PROBLEM DESCRIPTION:
Retype exactly the span of lines below from the one with "Open the calendar" through the one with "Switch to the 片头 tab". Do not include pictures.
- - - - - - -
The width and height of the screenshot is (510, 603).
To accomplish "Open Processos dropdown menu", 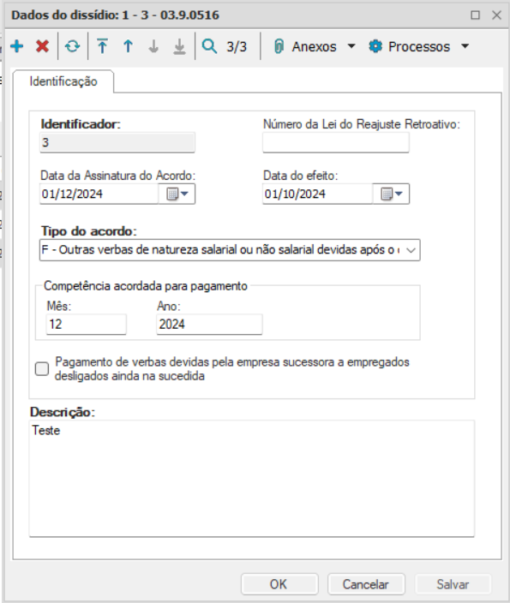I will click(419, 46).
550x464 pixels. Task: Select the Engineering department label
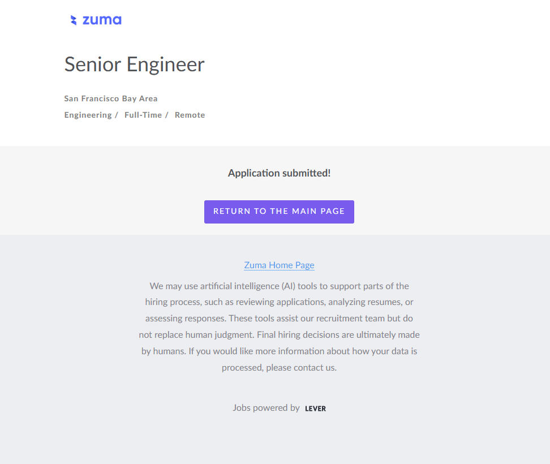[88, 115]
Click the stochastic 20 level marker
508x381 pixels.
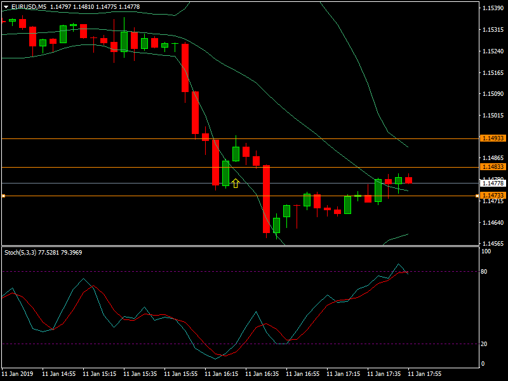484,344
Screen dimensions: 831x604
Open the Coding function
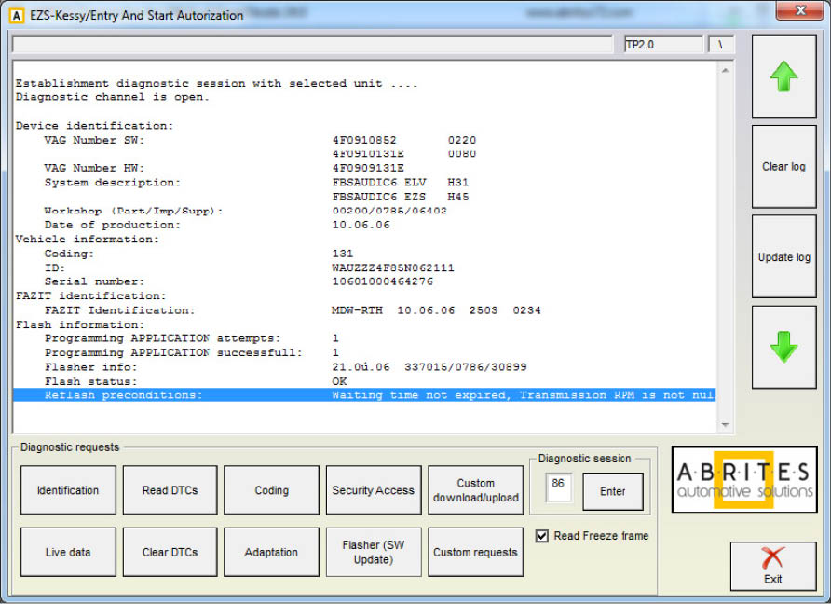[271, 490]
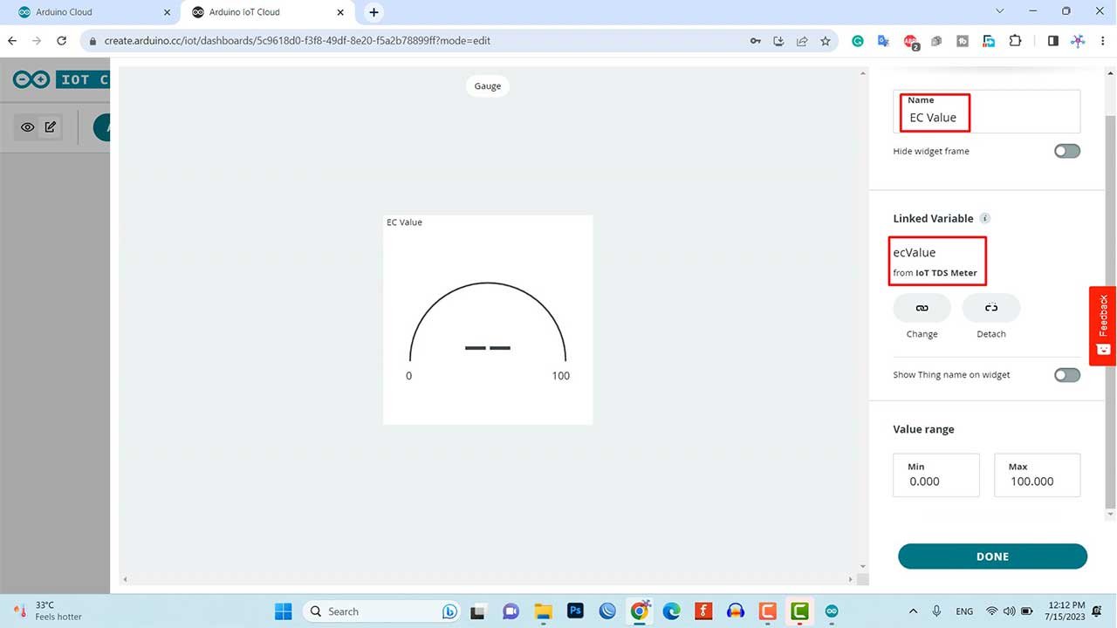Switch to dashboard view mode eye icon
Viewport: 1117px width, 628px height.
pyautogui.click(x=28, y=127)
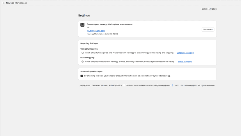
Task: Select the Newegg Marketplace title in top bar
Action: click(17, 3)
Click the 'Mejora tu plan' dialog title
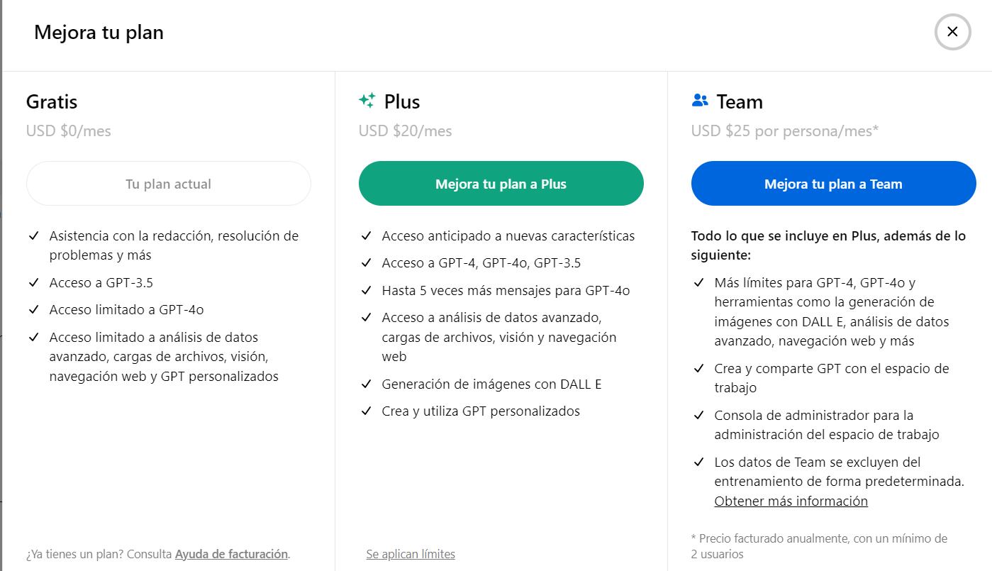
- - - - - - -
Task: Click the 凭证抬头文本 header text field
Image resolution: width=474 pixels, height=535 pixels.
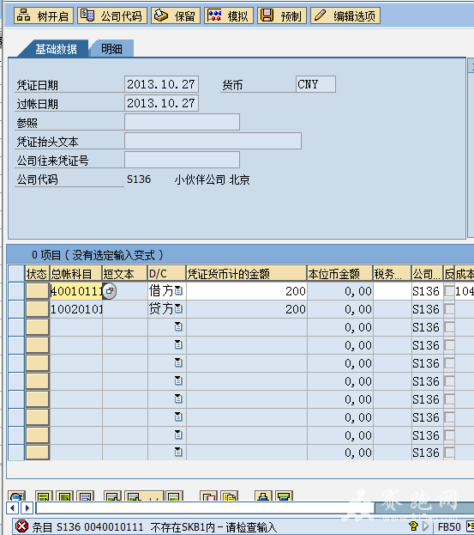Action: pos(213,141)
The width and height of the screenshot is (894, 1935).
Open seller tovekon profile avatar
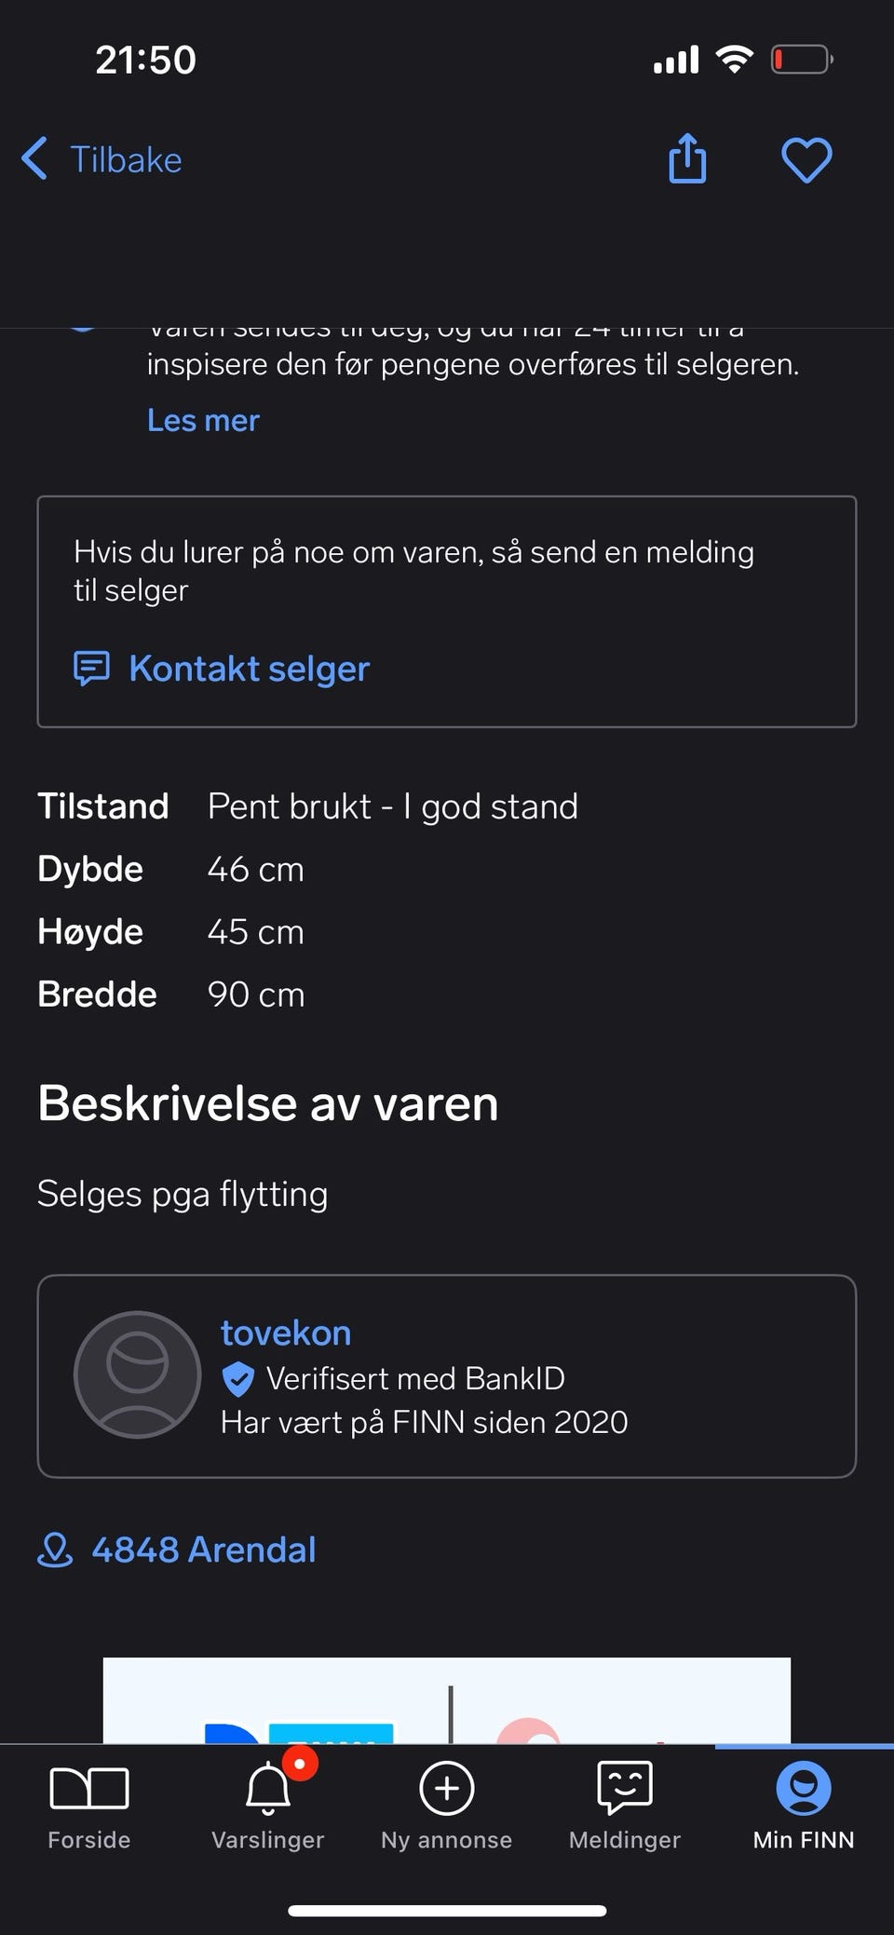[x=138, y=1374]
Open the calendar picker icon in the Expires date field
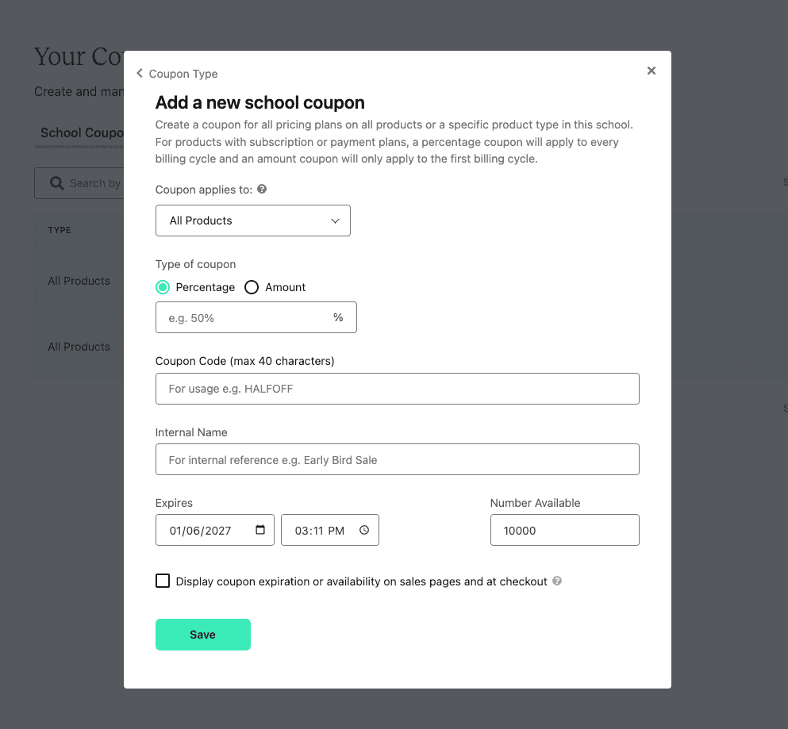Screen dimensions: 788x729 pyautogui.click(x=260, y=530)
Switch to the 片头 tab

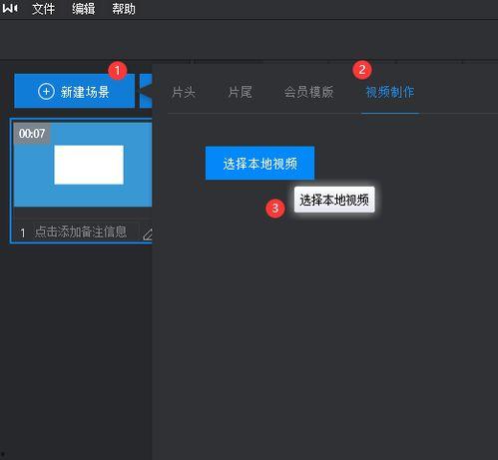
- - - - - - -
TASK RESPONSE:
Open the calendar picker icon in the Expires date field
Screen dimensions: 788x729 pyautogui.click(x=260, y=530)
Switch to the 片头 tab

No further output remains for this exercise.